The object of this invention is thus to provide a method according to the preamble, with which surfaces can be produced which are self-cleaning indoors as well and even in the dark.

This object is established according to the invention by applying a coating with hydrophilic surface components to the substrate and forming a structure in the nanometer range or a combined structure in the nano- and micrometer ranges.

The invention surprisingly demonstrates that the principles underlying the Lotus effect® apply not only to hydrophobic but also hydrophilic surfaces.

One embodiment of the invention consists in that the hydrophilic surface components are silanol, carbinol or metal hydroxide groups.

It is within the scope of the invention for a structure to be formed in the nanometer range with a size from 5 to 150 nm, preferably from 5 to 80 nm.

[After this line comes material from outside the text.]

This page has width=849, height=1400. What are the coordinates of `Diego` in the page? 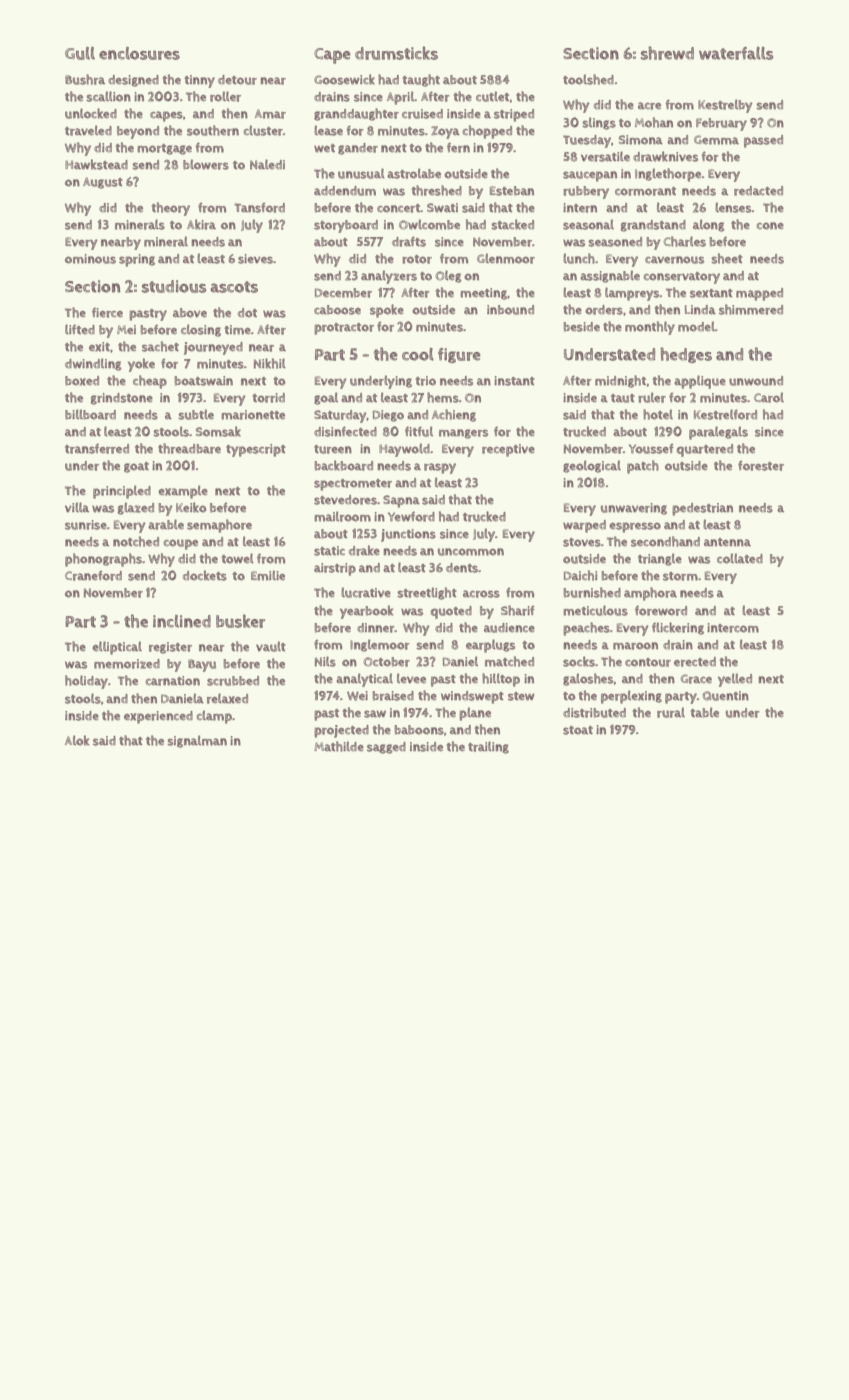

It is also within the scope of the invention for a structure to be produced in the micrometer range with a size from 0.2 to 50 μm, preferably from 1 to 10 μm.

Production of a layer having hydrophilic surface components such as silanol, carbinol or metal hydroxide groups generally (Si—OH, C—OH, M—OH, . . . )

• • with glass properties and/or polymer properties
  • and formation of a nanostructure or a combined structure in the nanometer range (5 to 150 nm, preferably 5 to 80 nm) and the micrometer range (0.2 to 50 μm, preferably 1 to 10 μm)
    does not poison the surface. A self-cleaning effect is obtained, i.e. a permanently hydrophilic surface in the outer region, even without the use of photocatalytically active titanium dioxide compounds or of alternative photocatalytically active oxides (tin oxide, zinc oxide, . . . ).

A useful development of the invention consists in that the coating contains structure-imparting nanoparticles.